Saved entries:
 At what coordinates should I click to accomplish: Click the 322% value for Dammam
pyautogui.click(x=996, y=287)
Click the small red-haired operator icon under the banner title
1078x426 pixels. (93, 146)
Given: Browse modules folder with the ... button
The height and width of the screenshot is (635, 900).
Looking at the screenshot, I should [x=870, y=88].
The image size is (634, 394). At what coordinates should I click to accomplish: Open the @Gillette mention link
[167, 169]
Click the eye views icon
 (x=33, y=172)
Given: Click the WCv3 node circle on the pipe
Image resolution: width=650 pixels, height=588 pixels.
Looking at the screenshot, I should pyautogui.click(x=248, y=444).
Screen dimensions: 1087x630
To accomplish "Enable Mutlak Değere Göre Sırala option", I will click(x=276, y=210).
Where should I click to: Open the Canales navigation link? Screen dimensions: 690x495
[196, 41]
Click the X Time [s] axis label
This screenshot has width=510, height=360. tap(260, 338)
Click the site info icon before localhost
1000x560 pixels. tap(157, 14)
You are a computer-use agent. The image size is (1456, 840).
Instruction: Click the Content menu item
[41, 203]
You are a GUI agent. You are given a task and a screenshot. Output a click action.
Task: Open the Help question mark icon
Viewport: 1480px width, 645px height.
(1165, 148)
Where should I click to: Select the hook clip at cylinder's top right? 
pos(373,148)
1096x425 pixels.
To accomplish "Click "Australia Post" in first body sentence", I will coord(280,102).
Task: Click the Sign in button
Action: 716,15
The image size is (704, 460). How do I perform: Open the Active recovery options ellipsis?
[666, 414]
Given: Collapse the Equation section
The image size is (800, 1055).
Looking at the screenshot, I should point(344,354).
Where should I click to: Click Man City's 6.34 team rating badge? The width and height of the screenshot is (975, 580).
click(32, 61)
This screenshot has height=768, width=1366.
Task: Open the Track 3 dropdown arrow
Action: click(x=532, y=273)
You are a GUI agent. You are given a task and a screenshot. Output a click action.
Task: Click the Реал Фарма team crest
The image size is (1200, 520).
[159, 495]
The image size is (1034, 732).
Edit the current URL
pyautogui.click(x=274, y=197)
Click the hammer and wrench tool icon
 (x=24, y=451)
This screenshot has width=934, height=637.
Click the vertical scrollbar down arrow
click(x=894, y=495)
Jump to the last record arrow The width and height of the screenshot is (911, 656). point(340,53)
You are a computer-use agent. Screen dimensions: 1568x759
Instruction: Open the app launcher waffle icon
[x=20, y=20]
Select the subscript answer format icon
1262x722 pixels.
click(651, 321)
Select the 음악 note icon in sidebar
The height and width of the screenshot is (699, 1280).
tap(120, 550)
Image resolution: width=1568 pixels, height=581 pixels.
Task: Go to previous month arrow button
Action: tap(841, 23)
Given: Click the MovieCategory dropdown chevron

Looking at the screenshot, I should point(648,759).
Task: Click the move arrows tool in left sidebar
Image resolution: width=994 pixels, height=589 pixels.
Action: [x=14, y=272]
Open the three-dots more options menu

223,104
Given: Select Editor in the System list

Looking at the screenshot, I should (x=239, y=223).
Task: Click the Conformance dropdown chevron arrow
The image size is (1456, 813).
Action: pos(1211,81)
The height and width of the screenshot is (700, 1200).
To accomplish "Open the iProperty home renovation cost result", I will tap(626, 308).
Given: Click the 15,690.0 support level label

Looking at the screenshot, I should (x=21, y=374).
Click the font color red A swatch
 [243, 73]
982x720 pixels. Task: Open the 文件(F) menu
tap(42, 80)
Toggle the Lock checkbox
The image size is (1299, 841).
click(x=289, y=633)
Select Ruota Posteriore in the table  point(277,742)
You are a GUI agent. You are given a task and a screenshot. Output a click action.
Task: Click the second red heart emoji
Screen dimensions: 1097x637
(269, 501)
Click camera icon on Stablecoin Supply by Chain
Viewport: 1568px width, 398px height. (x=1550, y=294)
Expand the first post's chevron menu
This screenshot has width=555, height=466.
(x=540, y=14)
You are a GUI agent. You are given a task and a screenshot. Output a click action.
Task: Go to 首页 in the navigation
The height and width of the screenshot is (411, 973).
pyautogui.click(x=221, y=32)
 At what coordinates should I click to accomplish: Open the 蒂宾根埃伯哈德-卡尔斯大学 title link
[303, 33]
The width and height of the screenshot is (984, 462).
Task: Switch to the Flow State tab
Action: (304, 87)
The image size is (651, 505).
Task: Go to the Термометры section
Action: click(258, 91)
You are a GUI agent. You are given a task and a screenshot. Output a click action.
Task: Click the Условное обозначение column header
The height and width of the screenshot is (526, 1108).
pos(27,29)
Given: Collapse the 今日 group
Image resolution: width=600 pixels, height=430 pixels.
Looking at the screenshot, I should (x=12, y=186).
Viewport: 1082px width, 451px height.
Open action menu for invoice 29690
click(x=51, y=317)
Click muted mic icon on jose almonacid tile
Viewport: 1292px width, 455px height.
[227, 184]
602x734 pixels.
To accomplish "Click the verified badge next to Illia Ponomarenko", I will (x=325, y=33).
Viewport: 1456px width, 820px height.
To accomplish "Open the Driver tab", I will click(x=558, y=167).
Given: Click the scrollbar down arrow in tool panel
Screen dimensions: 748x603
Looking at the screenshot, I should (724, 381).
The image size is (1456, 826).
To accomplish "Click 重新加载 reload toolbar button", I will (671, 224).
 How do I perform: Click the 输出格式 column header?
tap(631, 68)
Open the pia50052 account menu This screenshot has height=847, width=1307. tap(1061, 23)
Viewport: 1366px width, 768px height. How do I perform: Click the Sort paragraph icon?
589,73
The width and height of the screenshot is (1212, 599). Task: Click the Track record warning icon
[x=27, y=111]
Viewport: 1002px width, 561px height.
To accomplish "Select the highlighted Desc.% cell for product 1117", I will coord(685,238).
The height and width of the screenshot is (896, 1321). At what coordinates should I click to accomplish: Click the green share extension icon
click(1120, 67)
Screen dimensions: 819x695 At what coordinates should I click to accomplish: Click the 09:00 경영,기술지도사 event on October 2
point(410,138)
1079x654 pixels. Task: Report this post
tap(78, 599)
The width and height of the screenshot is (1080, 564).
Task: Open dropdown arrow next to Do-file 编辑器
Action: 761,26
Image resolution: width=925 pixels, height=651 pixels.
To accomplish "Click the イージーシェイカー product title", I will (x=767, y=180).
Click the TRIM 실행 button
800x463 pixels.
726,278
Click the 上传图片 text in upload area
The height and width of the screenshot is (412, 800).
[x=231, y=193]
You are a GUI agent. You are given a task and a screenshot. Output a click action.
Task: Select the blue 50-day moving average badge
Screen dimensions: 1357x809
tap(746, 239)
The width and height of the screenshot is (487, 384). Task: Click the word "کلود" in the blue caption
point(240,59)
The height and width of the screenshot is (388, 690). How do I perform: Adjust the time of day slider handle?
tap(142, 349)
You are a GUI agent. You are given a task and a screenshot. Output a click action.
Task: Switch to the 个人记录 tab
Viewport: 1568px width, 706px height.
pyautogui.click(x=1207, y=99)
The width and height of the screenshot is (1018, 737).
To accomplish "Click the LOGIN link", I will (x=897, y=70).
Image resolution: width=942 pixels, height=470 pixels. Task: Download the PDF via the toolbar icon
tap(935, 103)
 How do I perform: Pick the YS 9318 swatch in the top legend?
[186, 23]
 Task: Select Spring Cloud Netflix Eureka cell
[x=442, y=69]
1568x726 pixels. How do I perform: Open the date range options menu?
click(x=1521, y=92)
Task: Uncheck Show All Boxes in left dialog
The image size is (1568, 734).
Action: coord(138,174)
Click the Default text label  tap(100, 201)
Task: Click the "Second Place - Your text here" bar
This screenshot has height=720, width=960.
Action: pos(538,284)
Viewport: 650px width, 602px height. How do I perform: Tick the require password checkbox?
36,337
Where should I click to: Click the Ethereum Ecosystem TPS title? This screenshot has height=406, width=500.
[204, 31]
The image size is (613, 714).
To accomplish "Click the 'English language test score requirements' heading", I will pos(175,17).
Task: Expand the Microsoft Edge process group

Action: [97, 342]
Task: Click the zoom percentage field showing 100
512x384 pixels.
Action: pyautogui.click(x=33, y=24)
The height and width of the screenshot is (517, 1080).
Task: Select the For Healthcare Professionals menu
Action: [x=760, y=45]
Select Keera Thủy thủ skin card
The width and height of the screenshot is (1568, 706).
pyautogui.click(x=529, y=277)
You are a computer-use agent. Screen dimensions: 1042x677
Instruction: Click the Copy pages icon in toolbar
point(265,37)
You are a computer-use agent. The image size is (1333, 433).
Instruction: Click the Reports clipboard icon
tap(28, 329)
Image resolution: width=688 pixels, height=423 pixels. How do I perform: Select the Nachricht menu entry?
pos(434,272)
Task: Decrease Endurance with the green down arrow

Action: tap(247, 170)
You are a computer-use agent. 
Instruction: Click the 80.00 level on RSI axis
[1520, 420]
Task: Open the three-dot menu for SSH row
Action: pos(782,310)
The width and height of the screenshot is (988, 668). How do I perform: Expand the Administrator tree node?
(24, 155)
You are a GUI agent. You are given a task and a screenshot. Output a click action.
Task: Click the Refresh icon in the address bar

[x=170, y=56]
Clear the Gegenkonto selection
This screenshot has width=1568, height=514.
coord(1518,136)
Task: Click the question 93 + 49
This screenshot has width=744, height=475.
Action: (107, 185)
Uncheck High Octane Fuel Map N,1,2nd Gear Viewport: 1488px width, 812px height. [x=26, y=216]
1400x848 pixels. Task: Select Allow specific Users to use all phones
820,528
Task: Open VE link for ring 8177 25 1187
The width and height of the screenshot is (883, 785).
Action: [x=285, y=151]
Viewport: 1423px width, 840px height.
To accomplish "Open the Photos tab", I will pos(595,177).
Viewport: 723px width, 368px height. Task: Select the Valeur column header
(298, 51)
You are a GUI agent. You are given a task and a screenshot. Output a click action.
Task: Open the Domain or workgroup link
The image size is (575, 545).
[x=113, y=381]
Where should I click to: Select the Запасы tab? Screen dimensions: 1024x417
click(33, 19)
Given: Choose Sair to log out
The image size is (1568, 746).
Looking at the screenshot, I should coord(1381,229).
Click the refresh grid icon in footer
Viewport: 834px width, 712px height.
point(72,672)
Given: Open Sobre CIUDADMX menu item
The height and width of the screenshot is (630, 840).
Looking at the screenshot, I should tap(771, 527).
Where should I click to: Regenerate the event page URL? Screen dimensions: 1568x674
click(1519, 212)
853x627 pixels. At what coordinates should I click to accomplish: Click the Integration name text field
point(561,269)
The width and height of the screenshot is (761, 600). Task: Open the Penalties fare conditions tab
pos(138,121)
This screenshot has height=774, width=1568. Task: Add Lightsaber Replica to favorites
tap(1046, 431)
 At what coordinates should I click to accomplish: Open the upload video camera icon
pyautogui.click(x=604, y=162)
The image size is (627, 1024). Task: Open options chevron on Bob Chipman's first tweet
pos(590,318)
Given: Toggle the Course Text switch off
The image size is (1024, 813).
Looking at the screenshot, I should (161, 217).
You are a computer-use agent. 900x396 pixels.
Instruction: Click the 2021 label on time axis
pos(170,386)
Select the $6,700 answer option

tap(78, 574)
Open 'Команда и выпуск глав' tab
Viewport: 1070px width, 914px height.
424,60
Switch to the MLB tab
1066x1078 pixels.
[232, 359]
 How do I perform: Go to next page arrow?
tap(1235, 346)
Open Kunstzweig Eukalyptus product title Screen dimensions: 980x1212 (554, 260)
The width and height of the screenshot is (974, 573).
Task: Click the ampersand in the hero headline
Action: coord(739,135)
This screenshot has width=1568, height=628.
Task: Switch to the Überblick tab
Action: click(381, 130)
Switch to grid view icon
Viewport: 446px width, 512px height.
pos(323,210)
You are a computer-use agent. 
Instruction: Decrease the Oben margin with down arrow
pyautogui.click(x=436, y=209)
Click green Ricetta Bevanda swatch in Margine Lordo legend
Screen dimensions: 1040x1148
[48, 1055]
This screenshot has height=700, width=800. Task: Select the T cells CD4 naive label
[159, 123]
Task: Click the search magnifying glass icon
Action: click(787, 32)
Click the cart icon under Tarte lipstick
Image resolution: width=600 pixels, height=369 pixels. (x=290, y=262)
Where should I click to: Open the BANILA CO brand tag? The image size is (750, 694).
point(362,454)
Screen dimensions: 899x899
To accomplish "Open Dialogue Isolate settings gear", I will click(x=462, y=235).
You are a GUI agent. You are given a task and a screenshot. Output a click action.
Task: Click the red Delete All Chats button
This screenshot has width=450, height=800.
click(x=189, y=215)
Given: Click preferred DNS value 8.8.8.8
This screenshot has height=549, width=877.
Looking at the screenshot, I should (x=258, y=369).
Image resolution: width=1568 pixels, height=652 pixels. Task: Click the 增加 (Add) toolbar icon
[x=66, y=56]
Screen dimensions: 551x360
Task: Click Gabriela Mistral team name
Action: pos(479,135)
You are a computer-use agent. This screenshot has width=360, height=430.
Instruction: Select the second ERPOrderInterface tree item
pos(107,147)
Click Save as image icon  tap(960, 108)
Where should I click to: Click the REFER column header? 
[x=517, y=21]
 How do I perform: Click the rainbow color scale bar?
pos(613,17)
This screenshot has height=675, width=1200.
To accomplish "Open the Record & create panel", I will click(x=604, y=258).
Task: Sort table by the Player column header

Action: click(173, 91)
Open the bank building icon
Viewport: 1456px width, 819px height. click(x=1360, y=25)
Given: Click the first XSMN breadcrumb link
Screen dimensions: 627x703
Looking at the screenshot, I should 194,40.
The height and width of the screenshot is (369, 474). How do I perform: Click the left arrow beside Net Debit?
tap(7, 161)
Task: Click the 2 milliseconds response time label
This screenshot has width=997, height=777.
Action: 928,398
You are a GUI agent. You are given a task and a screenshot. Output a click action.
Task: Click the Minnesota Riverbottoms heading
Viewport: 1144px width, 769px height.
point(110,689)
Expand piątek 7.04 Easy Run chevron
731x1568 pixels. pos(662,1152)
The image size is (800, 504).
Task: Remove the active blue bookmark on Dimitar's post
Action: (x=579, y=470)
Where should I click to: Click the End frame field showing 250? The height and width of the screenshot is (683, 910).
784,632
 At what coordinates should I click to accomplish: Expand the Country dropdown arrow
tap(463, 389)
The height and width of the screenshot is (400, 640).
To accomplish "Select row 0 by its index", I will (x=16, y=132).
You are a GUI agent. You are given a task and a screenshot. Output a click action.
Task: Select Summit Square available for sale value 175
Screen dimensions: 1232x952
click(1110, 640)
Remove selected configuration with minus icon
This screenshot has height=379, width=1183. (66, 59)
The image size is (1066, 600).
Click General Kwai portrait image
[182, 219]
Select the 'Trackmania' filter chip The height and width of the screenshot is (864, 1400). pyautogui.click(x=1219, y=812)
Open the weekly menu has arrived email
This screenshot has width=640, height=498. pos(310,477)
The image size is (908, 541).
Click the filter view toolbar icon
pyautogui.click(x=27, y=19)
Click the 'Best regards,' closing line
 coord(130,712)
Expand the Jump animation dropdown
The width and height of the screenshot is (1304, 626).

Work task:
Across all the entries, count the lines that contain "panel", and state nothing but the total.

Response:
2